No solamente por curiosidad literaria: era sincero. El hecho de encontrar en otros tales desfallecimientos y tales maldiciones, me daba ánimo. Me parecía no estar ya tan sólo, me parecía haber encontrado a los hermanos, a los compañeros nacidos para mí, a los muertos consoladores. Me imaginaba no poder equivocarme en mi negación, y que ésta no era solamente la protesta cobarde de un muchacho estropeado por la desordenada fantasía.
Pero no sólo hacía una exposición de sentencias: pensaba yo hacer un libro, el verdadero libro sobre la vida, el libro que habría debido decidir de una vez para siempre a cada hombre a menospreciar de sí mismo, de los demás y de la existencia entera, la desestima que se merecen. En ese tiempo tropecé por primera vez con una gran filosofía. Hojeé, leí, medité a Schopenhauer, a trozos, a pedazos, a intervalos pero lo suficiente como para comprender que la ciencia hacedera de los libritos de geología o de evolución, no era el punto más alto a que podía alcanzar la inteligencia cognoscitiva. E intenté trazar una historia del pesimismo, y así recorrí, a grandes pasos, la historia de la filosofía, donde otras ideas, además de las negativas y dolientes, me atrajeron y despertaron mi curiosidad.

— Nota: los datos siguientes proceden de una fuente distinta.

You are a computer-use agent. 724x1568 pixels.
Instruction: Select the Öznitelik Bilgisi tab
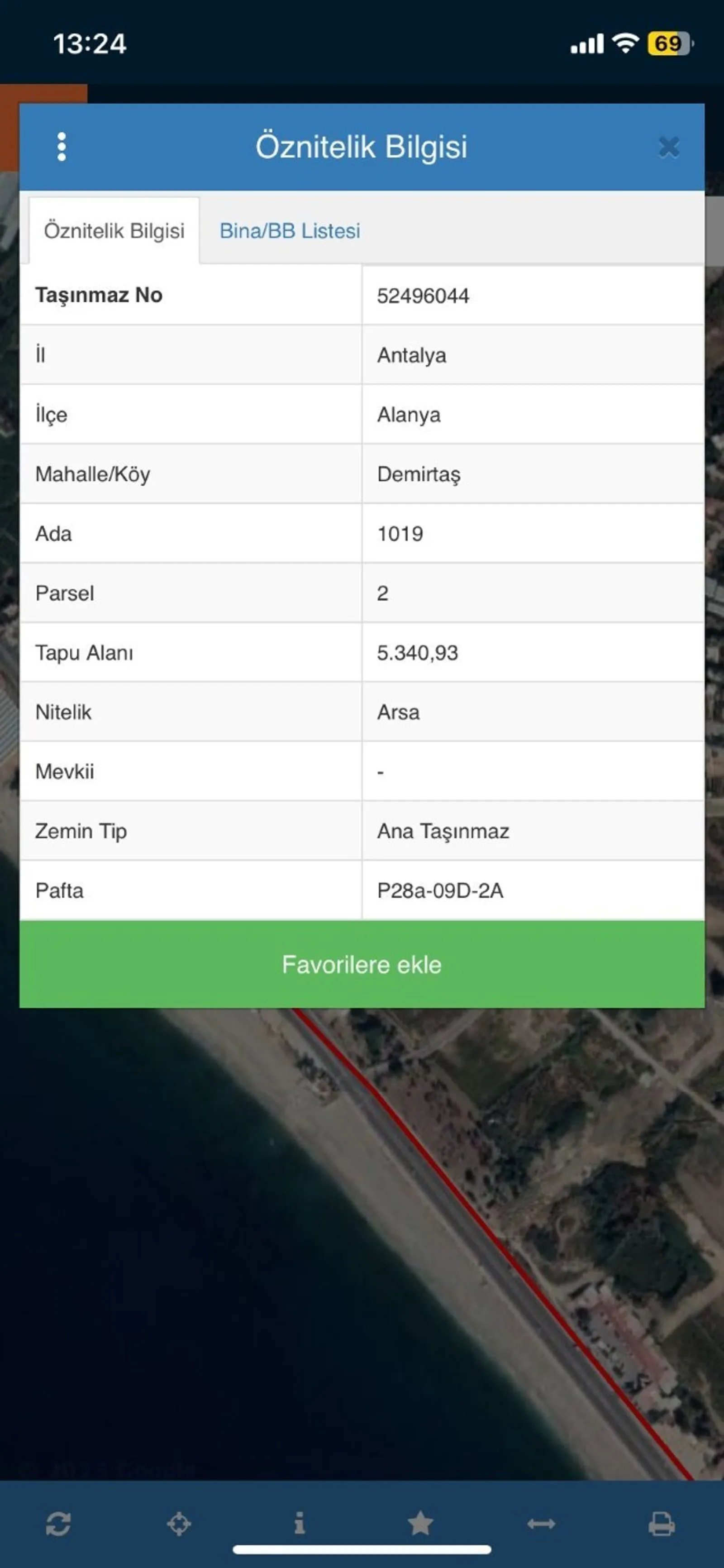coord(114,231)
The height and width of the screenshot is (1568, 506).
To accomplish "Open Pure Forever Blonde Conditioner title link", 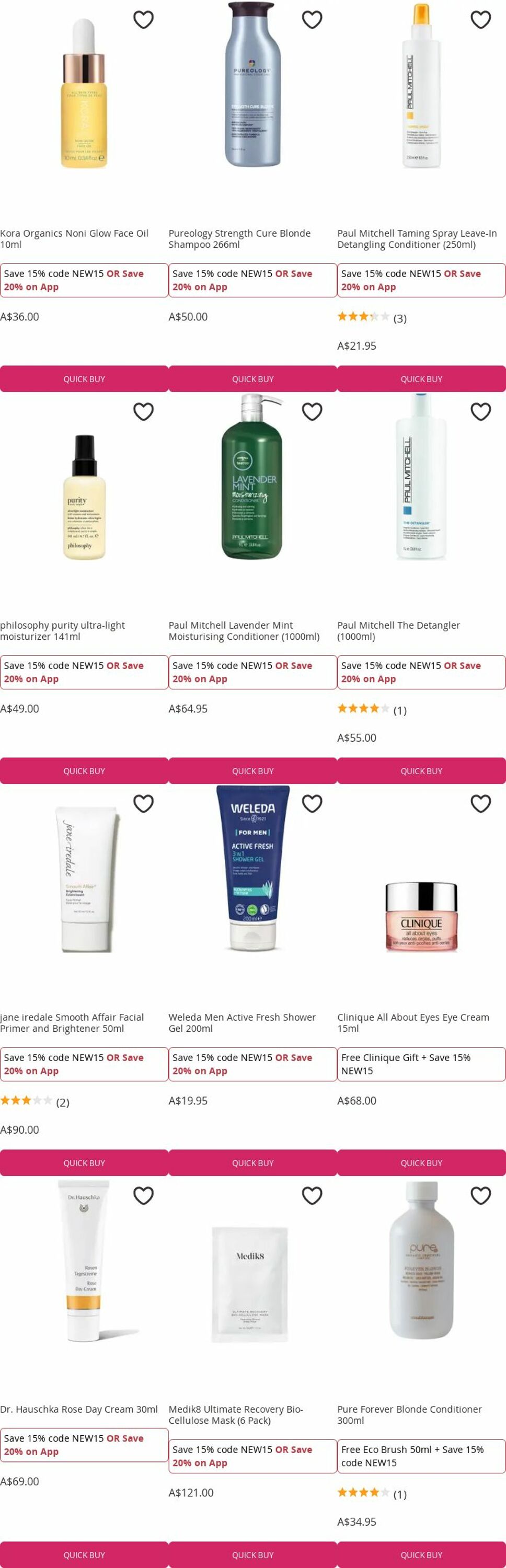I will coord(409,1415).
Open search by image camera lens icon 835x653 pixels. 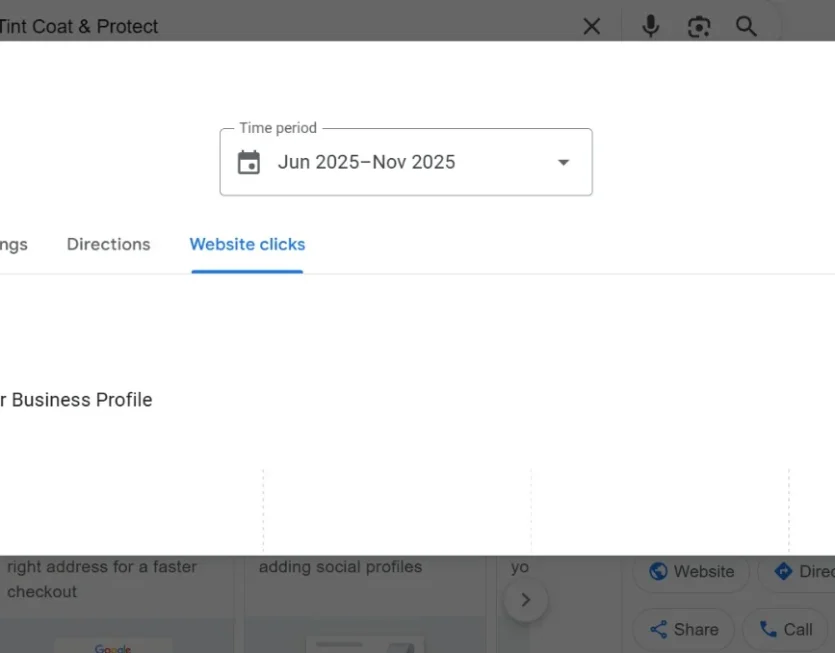698,26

El erudito ya no estaba solo: el teórico crecía y se robustecía. El asiento de mi sistema pesimista —fundado sobre la ley de que precisamente los fines más deseables son necesariamente inasequibles —fue acompañado de alegrías intelectuales casi nuevas para mí. Y no olvidé transportarme a los extremos y la totalidad. Me disgustaba en Schopenhauer la hostilidad al suicidio. En cambio, yo preparé como última parte de mi gran obra, una estoica proposición de suicidio universal. No ya por escándalo: no veía otra salida. Suicidio individual, no, porque es ridícula e inútil: sino suicidio en masa, suicidio consecuente y concordemente deliberado, tal que quedara sola y desierta la tierra, rodando inútilmente en los cielos. Imaginaba poder fundar una sociedad que poco a poco debería ir creciendo y extendiéndose junto con la difusión de mi irrefutable libro. Cuando esta liga de los desesperados hubiese ensamblado exactamente con la humanidad entera, se elegiría el gran día —¡el fin! Había pensado hasta en los medios, me parecía que el veneno era el preferido. ¡Idioteces, niñerías! Empero, el pensamiento fijo de ser el apóstol de ésta suprema conclusión de la vida, fue para mí, durante cierto tiempo, el único pretexto para seguir en ella. Y consentí en vivir únicamente con la esperanza ridícula de hacer morir conmigo a todos los hombres.